Brent crude has continued its downward trend after breaking through key support levels from earlier this year. The price fell below the $68.10/68.70 range, which marked troughs for 2024 and March.
Analysts note that the daily MACD has reached multi-month lows, indicating a stretched decline. However, signs of a rebound have not yet appeared.
future projections for brent crude
Future projections suggest potential levels at $57.80 and $54. Should a brief recovery occur, resistance may be encountered at the $68.10/68.70 range.
The continued decline in Brent crude has reaffirmed technical weakness, particularly after slicing through what had been firm support zones from March and earlier in the year. With prices now beneath the $68.10 to $68.70 range, prior floors have failed to hold the weight of downward pressure, leading to a clear shift in market tone.
The fact that the daily MACD is sitting at multi-month lows tells us momentum has run significantly ahead of itself. At these extremes, conditions can often attract swift corrections, though there is no firm evidence yet that a reversal is beginning. We see no divergence or emergence of a base that usually precedes a proper bounce.

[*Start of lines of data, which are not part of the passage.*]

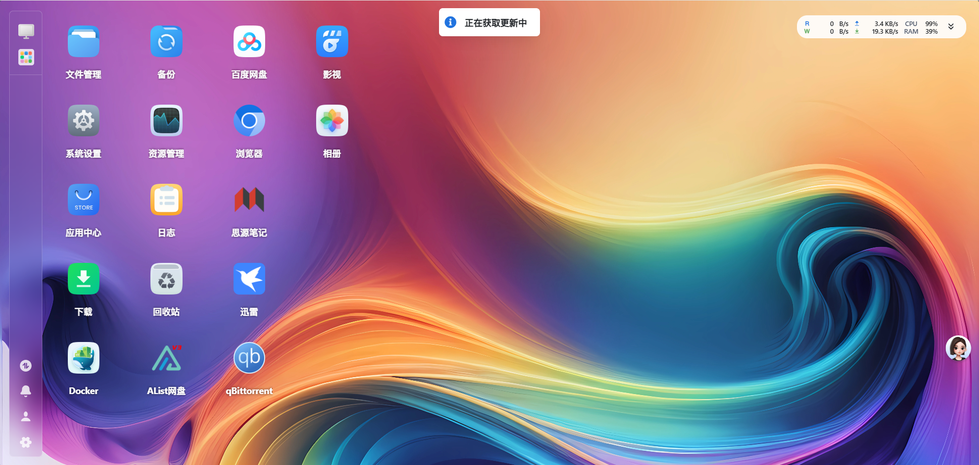The height and width of the screenshot is (465, 979).
Task: Open 系统设置 system settings
Action: [x=83, y=120]
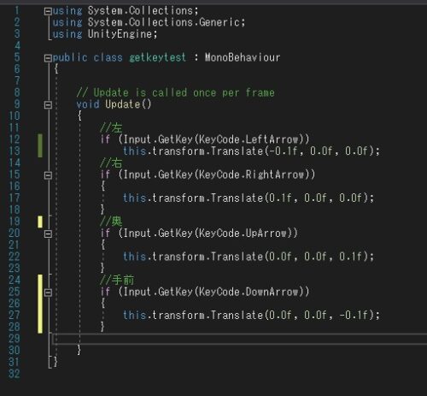Place cursor in the highlighted empty line 29

coord(239,339)
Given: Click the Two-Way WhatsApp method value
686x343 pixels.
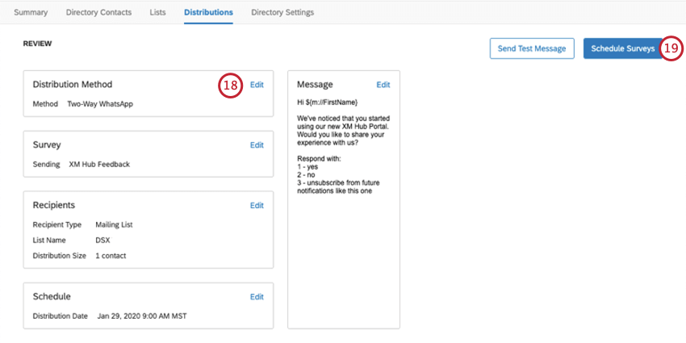Looking at the screenshot, I should click(100, 104).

Looking ahead, technical levels point to $57.80 and $54 as the next areas where some stability might form, should this slide continue with current intensity. These are not arbitrary numbers—they align with past troughs and retracement zones on weekly and monthly charts.

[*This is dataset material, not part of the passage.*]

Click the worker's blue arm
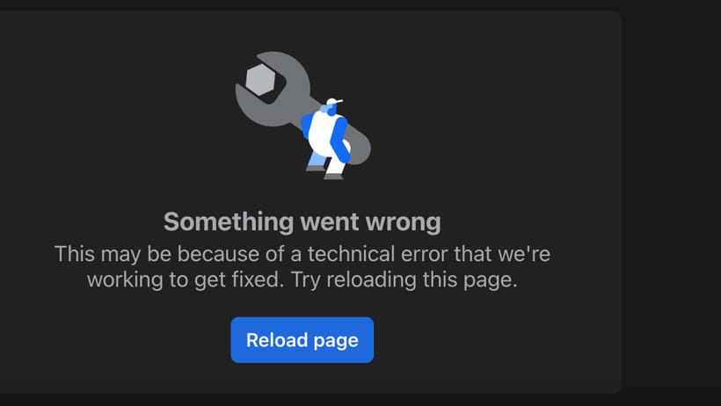 pyautogui.click(x=339, y=139)
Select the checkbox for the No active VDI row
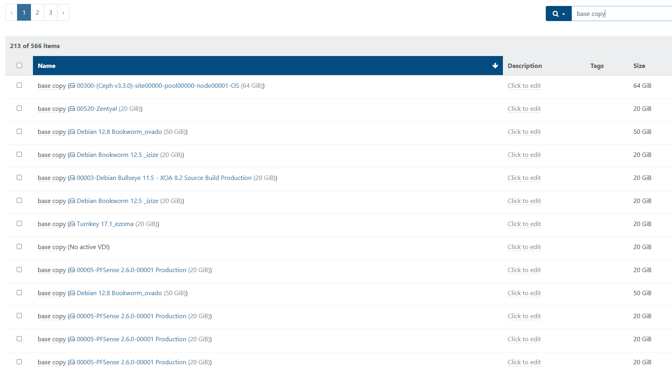Viewport: 672px width, 375px height. tap(19, 247)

price linked exposures and strategies
Any short-lived lift in price, possibly sparked by bargain-hunting or position-covering, will likely stall near that same $68.10 to $68.70 range, which now acts as overhead resistance. Security above that level would alter the technical profile, but as of now, any recovery would meet friction there.

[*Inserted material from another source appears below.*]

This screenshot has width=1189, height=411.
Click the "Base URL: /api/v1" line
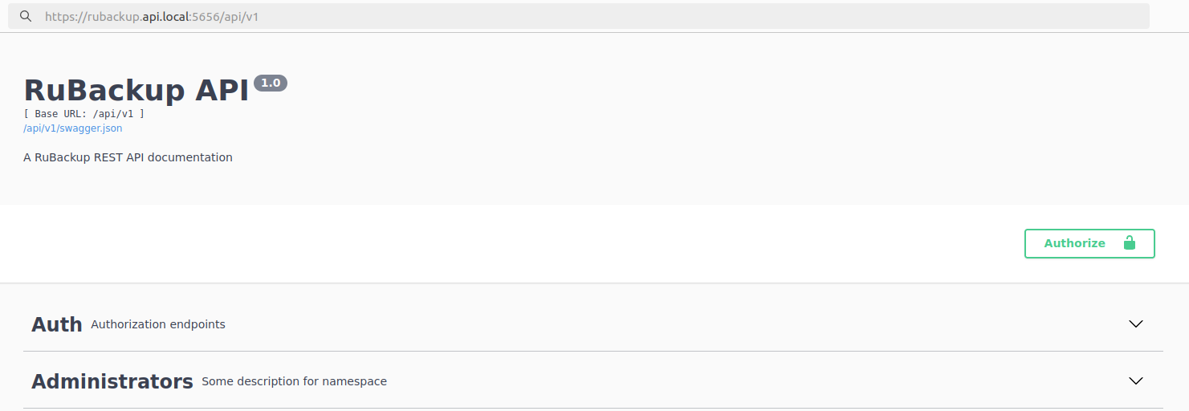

For those engaging with price-linked exposures, most notably through options or structured futures trades, the pattern observed encourages a carefully hedged stance. Unless volatility data or volume dynamics start shifting, betting on sustained upside might lack reinforcement from trend-based metrics.
This kind of flattening momentum, without counter-pressure visible in the oscillators, generally points to continued softness. Tactical adjustments may be required, particularly for shorter-dated expiries, and rolling strategies may need to favour lower strikes in the near term.
We continue to monitor cross-asset correlations that might offer clues, particularly from energy-linked equities and currency moves, though at present those signals remain muted. The deeper the move below prior supports, the more pronounced attention should be on protecting downside exposure rather than anticipating a rebound that hasn’t yet materialised in any reliable indicator.